Si le dégoût — ce dégoût que seul engen­dre le spec­ta­cle des choses les plus viles et les plus immon­des — ne venait tem­pér­er l’indig­na­tion qu’éveil­lent de pareils réc­its, on s’é­pandrait volon­tiers en vir­u­lentes objur­ga­tions con­tre l’ar­mée, la dis­ci­pline, le mil­i­tarisme, toutes choses dont on tente de nous impos­er le respect. 

Mais à quoi bon ? Que ser­vent les attaques, quelques véhé­mentes soient-elles, con­tre un effet, lorsque la cause n’est pas visée ? Ces faits nous révoltent ? Mais, dans un corps social dont la loi organique est l’obéis­sance pas­sive, c’est-à-dire l’anéan­tisse­ment du moins gradé en face du plus galon­né, d’où résulte, en retour, le droit de vie et de mort du supérieur sur l’in­férieur, com­ment peu­vent-ils ne pas se pro­duire ? L’au­torité, qui par elle-même est un mal, puisque tout homme qui en est investi est porté à en abuser, devient une véri­ta­ble calamité quand elle est sans lim­ite. Or, le gradé ne se trompe jamais. Ain­si le veut la hiérar­chie, puisque l’in­férieur doit tou­jours obéir. Quoi d’é­ton­nant à ce que, non pas seule­ment la brute, mais même l’homme médiocre, ne soir pas grisé de son pou­voir et incité à en mésuser ? Et quel dan­ger per­ma­nent pour la vie même de ses sub­or­don­nés, à la mer­ci de ses moin­dres lubies ! Réclamer ? Mais ne sait-on pas que le sol­dat puni n’a le droit de réclamer qu’au­tant que sa puni­tion est accom­plie ? La belle avance, alors, si les con­di­tions qui l’ont accom­pa­g­née ont occa­sion­né la mort ! Je n’ex­agère rien. Moi-même, il me sou­vient d’avoir frisé jadis le con­seil de guerre pour avoir refusé, con­tre l’in­jonc­tion d’un petit crevé d’aide major, de me plonger dans un bain d’eau froide une heure après le repas. Une puni­tion me fut infligée avec le motif. L’af­faire heureuse­ment s’arrangea, grâce à un brave homme de com­man­dant, assuré­ment déplacé dans ce milieu de tor­tion­naires ; mais la puni­tion fût main­tenue, le motif seul fût mod­i­fié. S’il m’eût fal­lu réclamer une fois noyé, il eût été un peu tard. 

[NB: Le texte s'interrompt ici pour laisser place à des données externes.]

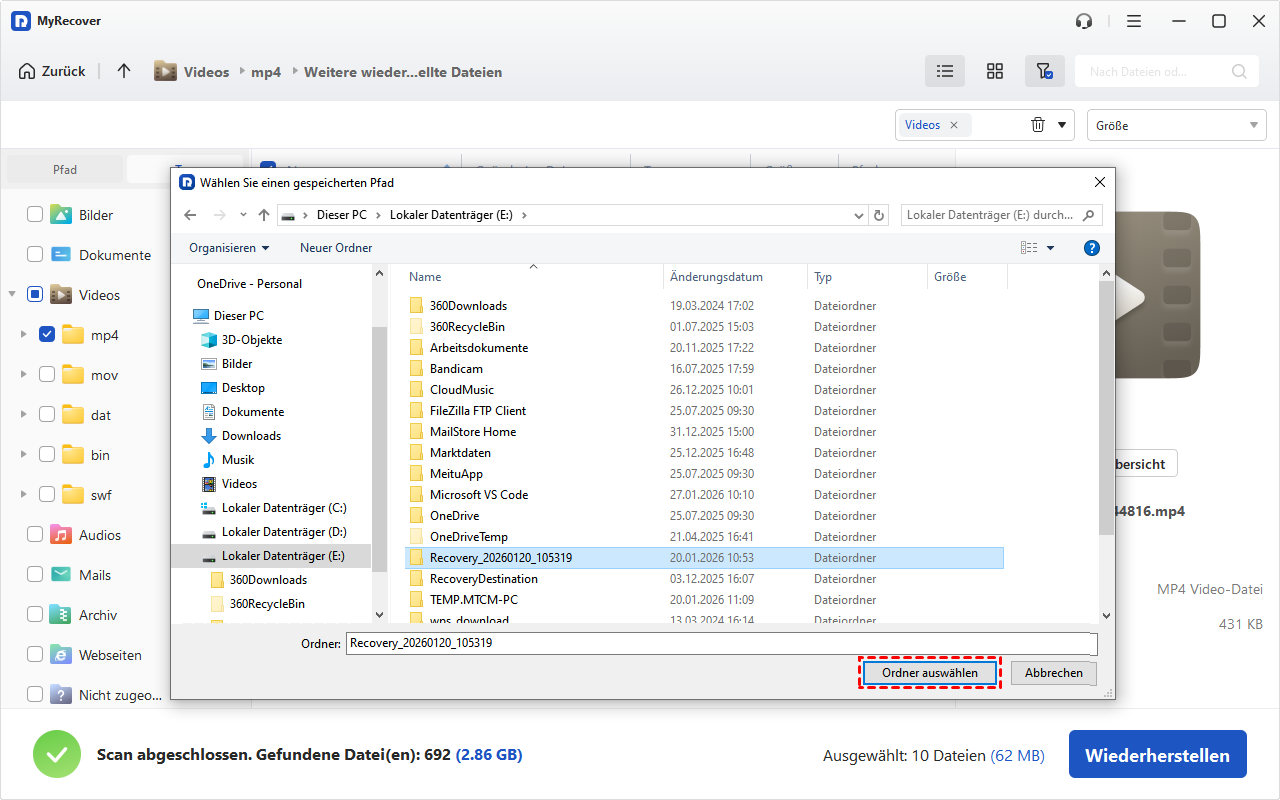The width and height of the screenshot is (1280, 800).
Task: Refresh the dialog folder listing
Action: (879, 215)
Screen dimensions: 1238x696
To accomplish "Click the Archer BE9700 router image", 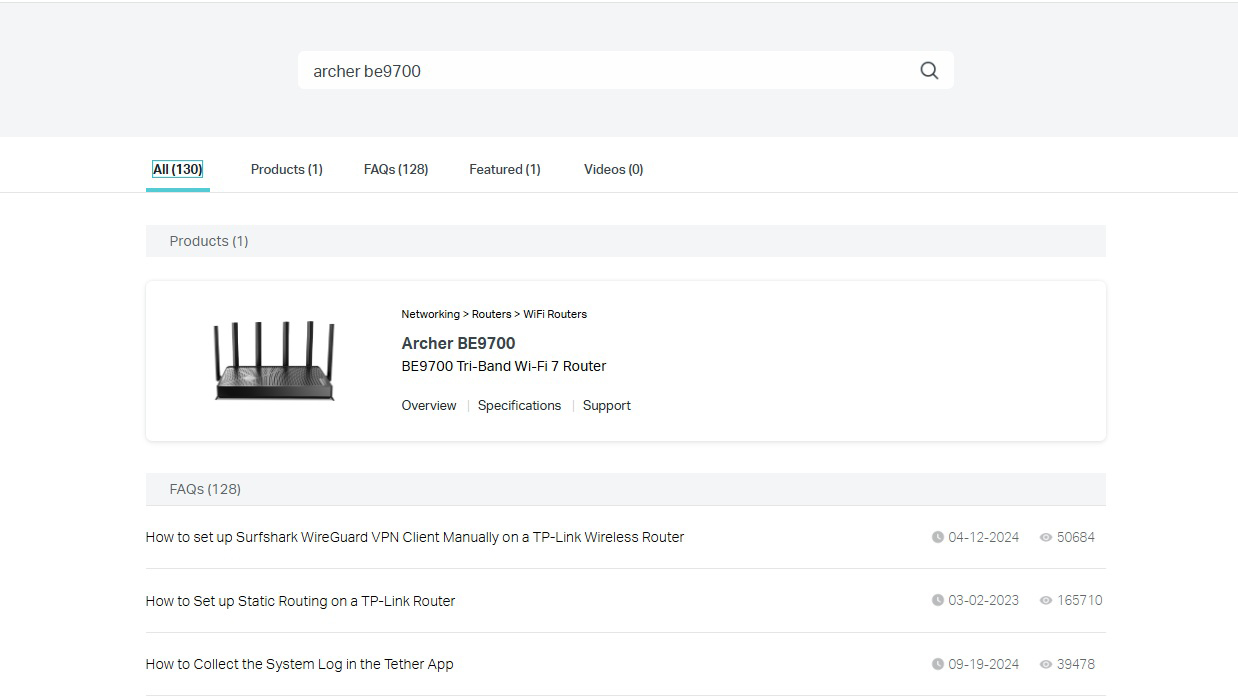I will (274, 361).
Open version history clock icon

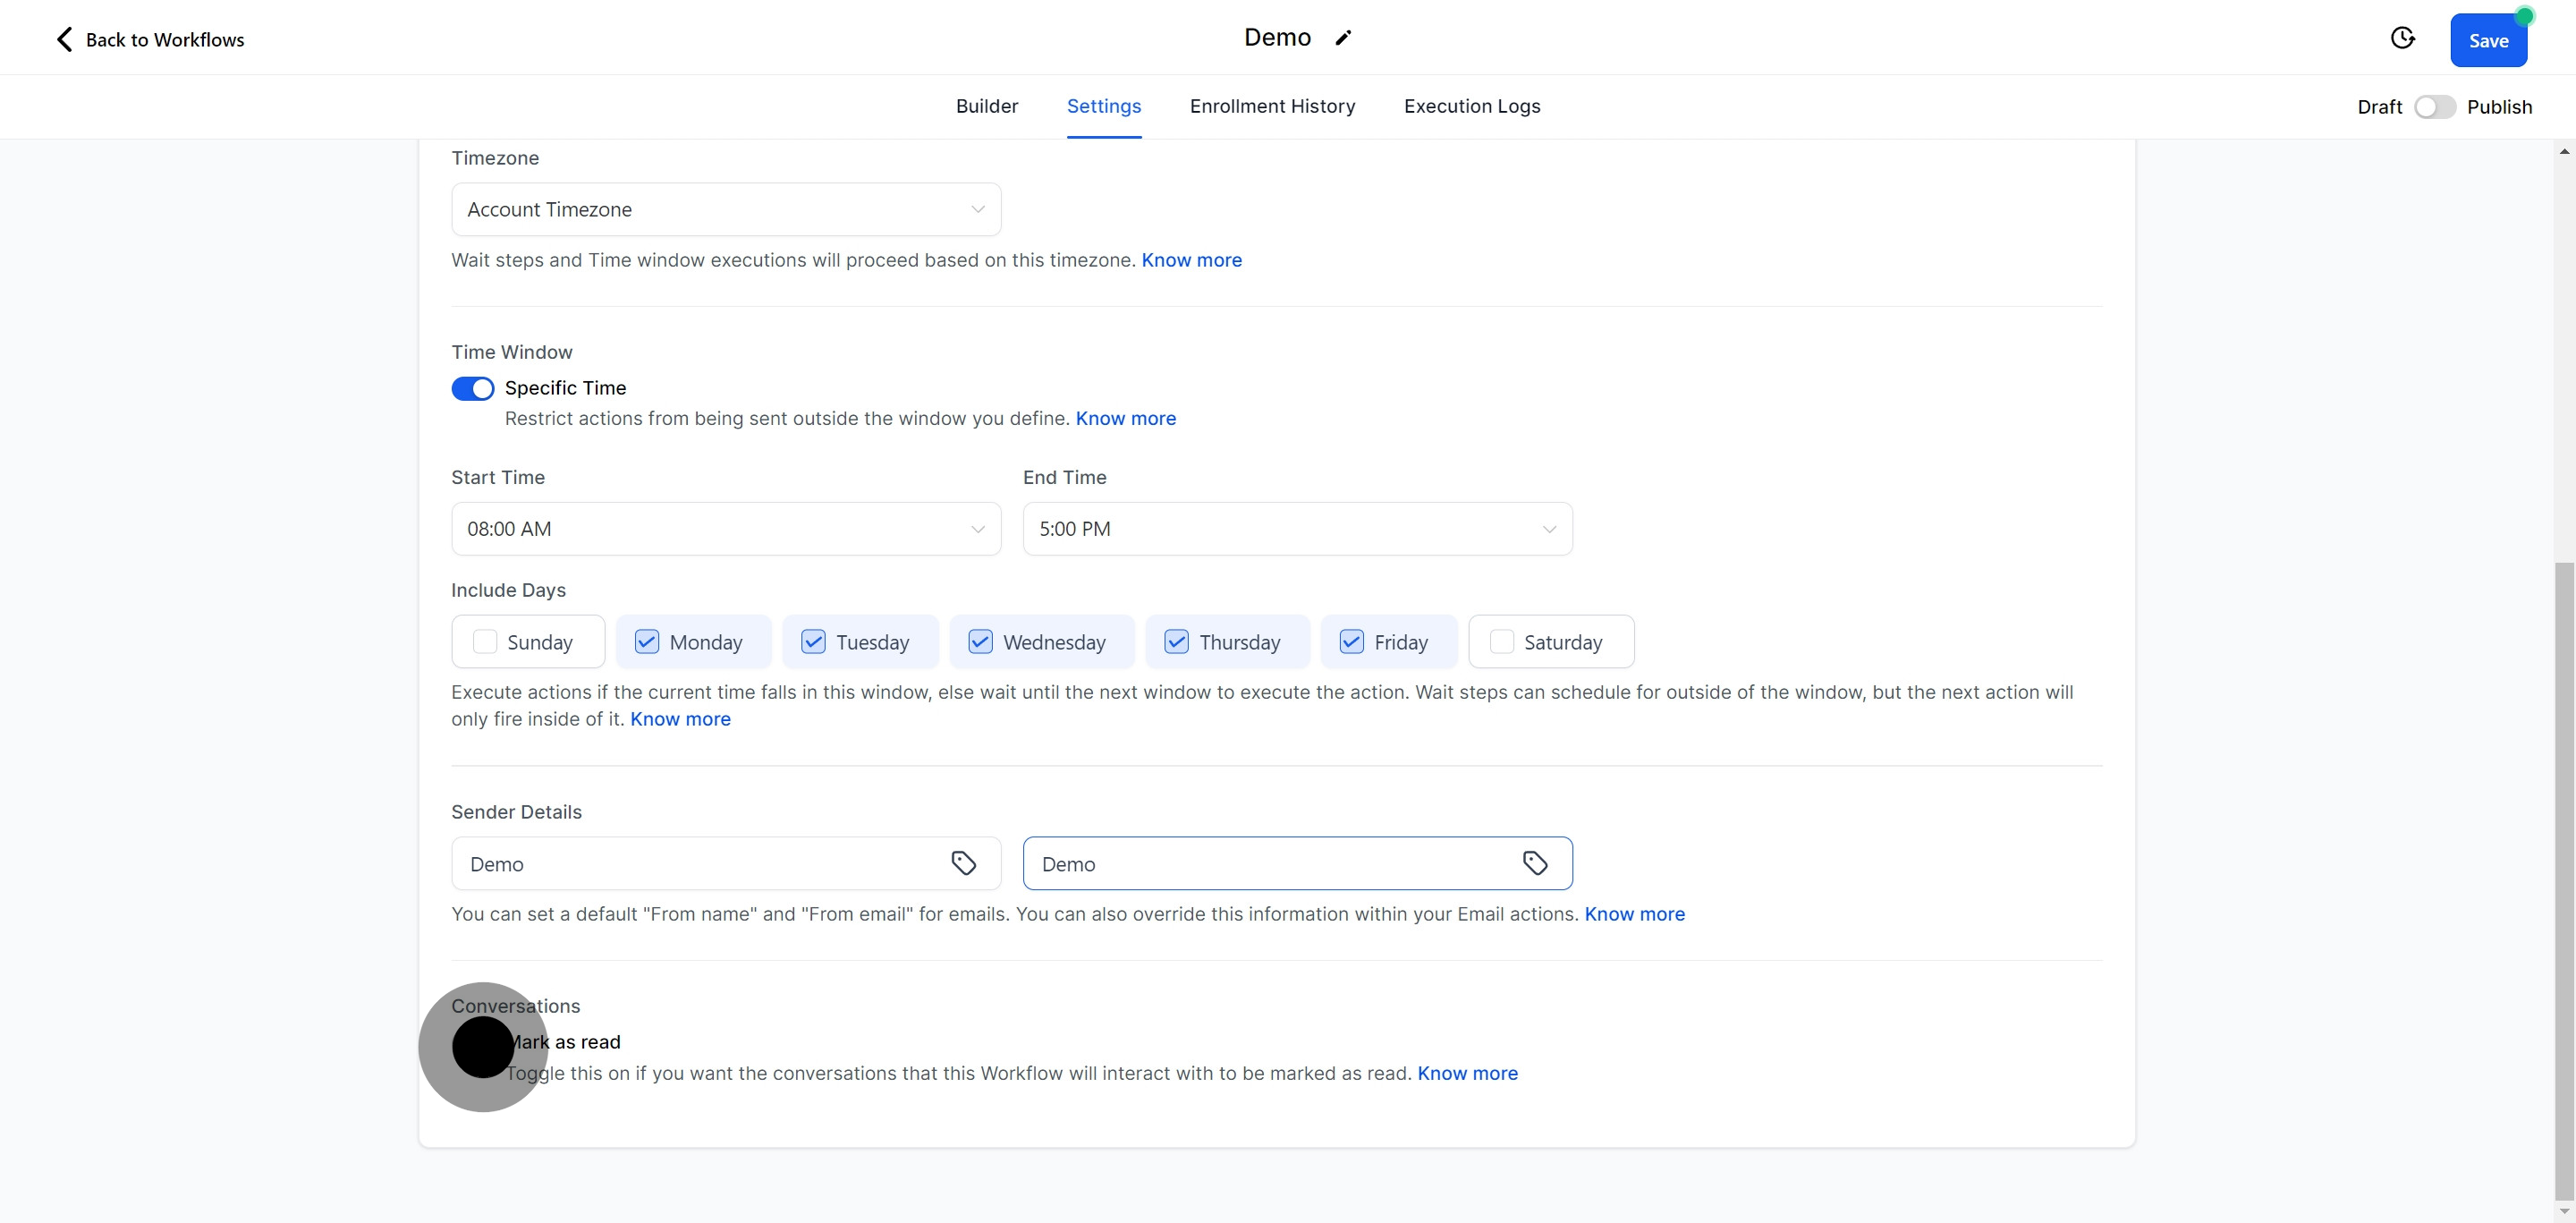(x=2402, y=38)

Et puis, la récla­ma­tion fut-elle écoutée, et y fut-il fait droit, ne sait-on pas quelle serait la vie ultérieure du récla­mant ? Le supérieur, dont le tort aurait été une fois par hasard recon­nu, le lui ferait certes pay­er cher. Aus­si aime-t-on mieux s’in­clin­er et se soumet­tre à l’injustice.
Mais depuis que, dans un but patri­o­tique, la bour­geoisie a com­mis l’im­pru­dence d’or­don­ner que tout le monde passerait par la caserne, des esprits clair­voy­ants ou indépen­dants ont pu étudi­er en détail ce « noble méti­er des armes » et con­stater ce que vaut l’aune de la « grandeur mil­i­taire ». Une fois sor­tis, ils ont, dans livres, poussé leur cri de haine ou de revanche, auquel ont répon­du d’autres voix jusqu’alors silen­cieuses ; et, peu à peu, la lumière se fait sur l’ab­jec­tion de cette vie de soumis­sion ou d’ex­ac­tion. Ce n’est pas un mal que tous les Français aient con­nu la caserne, car, lorsque quelque politi­cien opti­miste ou quelque chau­vin, fils de veuve, s’é­pand en trans­ports lau­dat­ifs sur cette bril­lante armée, parangon de toutes les ver­tus, de dis­crets sourires courent dans l’as­sis­tance, qui sait à quoi s’en tenir pour y être allée, et qu’on ne trompe plus. 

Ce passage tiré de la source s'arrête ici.